BEGIN EXERCISE DATA

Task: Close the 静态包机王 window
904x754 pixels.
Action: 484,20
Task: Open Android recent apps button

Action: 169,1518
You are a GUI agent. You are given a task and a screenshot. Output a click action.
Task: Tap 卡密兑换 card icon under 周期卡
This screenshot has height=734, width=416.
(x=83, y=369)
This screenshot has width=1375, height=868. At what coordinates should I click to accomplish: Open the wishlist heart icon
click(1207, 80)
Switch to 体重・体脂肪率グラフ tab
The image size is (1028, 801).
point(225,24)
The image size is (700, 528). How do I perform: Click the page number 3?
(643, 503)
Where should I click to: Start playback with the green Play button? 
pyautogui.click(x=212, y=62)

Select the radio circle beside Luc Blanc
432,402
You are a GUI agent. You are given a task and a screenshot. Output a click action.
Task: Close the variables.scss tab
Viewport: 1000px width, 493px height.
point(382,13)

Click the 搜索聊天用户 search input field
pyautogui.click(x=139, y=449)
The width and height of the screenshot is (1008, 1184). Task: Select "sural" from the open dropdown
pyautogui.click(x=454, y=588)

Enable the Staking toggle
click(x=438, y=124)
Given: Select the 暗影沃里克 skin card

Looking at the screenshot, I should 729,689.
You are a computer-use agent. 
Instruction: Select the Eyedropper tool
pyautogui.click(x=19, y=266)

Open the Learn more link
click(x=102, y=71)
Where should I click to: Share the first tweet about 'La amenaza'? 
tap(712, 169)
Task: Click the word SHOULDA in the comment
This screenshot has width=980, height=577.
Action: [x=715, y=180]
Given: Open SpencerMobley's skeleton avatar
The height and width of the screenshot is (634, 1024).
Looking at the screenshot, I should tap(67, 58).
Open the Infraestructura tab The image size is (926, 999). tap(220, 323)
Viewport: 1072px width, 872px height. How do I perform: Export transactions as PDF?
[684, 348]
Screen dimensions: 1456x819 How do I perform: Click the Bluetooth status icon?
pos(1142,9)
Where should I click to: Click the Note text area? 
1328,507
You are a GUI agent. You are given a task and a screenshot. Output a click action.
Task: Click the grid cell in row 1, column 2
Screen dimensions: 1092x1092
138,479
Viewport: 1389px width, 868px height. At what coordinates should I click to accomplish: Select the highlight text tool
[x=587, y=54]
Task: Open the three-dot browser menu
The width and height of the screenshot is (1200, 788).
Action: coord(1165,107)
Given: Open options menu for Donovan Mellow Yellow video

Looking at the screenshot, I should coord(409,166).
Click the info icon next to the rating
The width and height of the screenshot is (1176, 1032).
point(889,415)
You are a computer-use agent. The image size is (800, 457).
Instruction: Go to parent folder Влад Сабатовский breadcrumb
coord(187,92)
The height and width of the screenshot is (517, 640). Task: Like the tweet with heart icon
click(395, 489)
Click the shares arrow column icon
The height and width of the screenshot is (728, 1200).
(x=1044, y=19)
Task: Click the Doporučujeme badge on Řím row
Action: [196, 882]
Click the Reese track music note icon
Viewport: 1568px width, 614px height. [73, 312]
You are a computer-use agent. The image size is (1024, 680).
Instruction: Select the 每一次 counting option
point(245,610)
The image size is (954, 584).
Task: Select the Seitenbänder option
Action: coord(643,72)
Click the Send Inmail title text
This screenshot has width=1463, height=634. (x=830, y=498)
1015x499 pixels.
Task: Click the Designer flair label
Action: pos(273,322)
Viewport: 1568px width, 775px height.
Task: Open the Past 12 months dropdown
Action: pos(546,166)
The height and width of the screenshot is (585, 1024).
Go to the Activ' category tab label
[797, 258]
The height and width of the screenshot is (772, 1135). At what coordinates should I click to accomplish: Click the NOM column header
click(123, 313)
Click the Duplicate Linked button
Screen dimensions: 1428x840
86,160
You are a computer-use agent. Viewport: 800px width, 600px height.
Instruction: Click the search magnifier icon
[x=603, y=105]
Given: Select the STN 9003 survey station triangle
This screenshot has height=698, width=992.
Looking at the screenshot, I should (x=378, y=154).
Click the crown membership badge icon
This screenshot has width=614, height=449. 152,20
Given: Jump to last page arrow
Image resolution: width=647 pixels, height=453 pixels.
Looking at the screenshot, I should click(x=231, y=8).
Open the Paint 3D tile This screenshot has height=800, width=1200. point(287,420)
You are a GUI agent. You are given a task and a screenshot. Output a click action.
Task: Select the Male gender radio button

END EXERCISE DATA

[PROBLEM DESCRIPTION]: Output all the lines above. Keep each one exact.

[SOLUTION TO THIS TASK]:
Task: Close the 静态包机王 window
904x754 pixels.
Action: 484,20
Task: Open Android recent apps button

Action: 169,1518
You are a GUI agent. You are given a task and a screenshot. Output a click action.
Task: Tap 卡密兑换 card icon under 周期卡
This screenshot has height=734, width=416.
(x=83, y=369)
This screenshot has width=1375, height=868. At what coordinates should I click to accomplish: Open the wishlist heart icon
click(1207, 80)
Switch to 体重・体脂肪率グラフ tab
The image size is (1028, 801).
point(225,24)
The image size is (700, 528). How do I perform: Click the page number 3?
(643, 503)
Where should I click to: Start playback with the green Play button? 
pyautogui.click(x=212, y=62)

Select the radio circle beside Luc Blanc
432,402
You are a GUI agent. You are given a task and a screenshot. Output a click action.
Task: Close the variables.scss tab
Viewport: 1000px width, 493px height.
point(382,13)

Click the 搜索聊天用户 search input field
pyautogui.click(x=139, y=449)
The width and height of the screenshot is (1008, 1184). Task: Select "sural" from the open dropdown
pyautogui.click(x=454, y=588)

Enable the Staking toggle
click(x=438, y=124)
Given: Select the 暗影沃里克 skin card

Looking at the screenshot, I should 729,689.
You are a computer-use agent. 
Instruction: Select the Eyedropper tool
pyautogui.click(x=19, y=266)

Open the Learn more link
click(x=102, y=71)
Where should I click to: Share the first tweet about 'La amenaza'? 
tap(712, 169)
Task: Click the word SHOULDA in the comment
This screenshot has width=980, height=577.
Action: [x=715, y=180]
Given: Open SpencerMobley's skeleton avatar
The height and width of the screenshot is (634, 1024).
Looking at the screenshot, I should tap(67, 58).
Open the Infraestructura tab The image size is (926, 999). tap(220, 323)
Viewport: 1072px width, 872px height. How do I perform: Export transactions as PDF?
[684, 348]
Screen dimensions: 1456x819 How do I perform: Click the Bluetooth status icon?
pos(1142,9)
Where should I click to: Click the Note text area? 
1328,507
You are a GUI agent. You are given a task and a screenshot. Output a click action.
Task: Click the grid cell in row 1, column 2
Screen dimensions: 1092x1092
138,479
Viewport: 1389px width, 868px height. At what coordinates should I click to accomplish: Select the highlight text tool
[x=587, y=54]
Task: Open the three-dot browser menu
The width and height of the screenshot is (1200, 788).
Action: coord(1165,107)
Given: Open options menu for Donovan Mellow Yellow video

Looking at the screenshot, I should coord(409,166).
Click the info icon next to the rating
The width and height of the screenshot is (1176, 1032).
point(889,415)
You are a computer-use agent. The image size is (800, 457).
Instruction: Go to parent folder Влад Сабатовский breadcrumb
coord(187,92)
The height and width of the screenshot is (517, 640). Task: Like the tweet with heart icon
click(395, 489)
Click the shares arrow column icon
The height and width of the screenshot is (728, 1200).
(x=1044, y=19)
Task: Click the Doporučujeme badge on Řím row
Action: [196, 882]
Click the Reese track music note icon
Viewport: 1568px width, 614px height. [73, 312]
You are a computer-use agent. The image size is (1024, 680).
Instruction: Select the 每一次 counting option
point(245,610)
The image size is (954, 584).
Task: Select the Seitenbänder option
Action: coord(643,72)
Click the Send Inmail title text
This screenshot has width=1463, height=634. (x=830, y=498)
1015x499 pixels.
Task: Click the Designer flair label
Action: pos(273,322)
Viewport: 1568px width, 775px height.
Task: Open the Past 12 months dropdown
Action: pos(546,166)
The height and width of the screenshot is (585, 1024).
Go to the Activ' category tab label
[797, 258]
The height and width of the screenshot is (772, 1135). At what coordinates should I click to accomplish: Click the NOM column header
click(123, 313)
Click the Duplicate Linked button
Screen dimensions: 1428x840
86,160
You are a computer-use agent. Viewport: 800px width, 600px height.
Instruction: Click the search magnifier icon
[x=603, y=105]
Given: Select the STN 9003 survey station triangle
This screenshot has height=698, width=992.
Looking at the screenshot, I should (x=378, y=154).
Click the crown membership badge icon
This screenshot has width=614, height=449. 152,20
Given: Jump to last page arrow
Image resolution: width=647 pixels, height=453 pixels.
Looking at the screenshot, I should click(x=231, y=8).
Open the Paint 3D tile This screenshot has height=800, width=1200. point(287,420)
You are a GUI agent. You are given a task and a screenshot. Output a click action.
Task: Select the Male gender radio button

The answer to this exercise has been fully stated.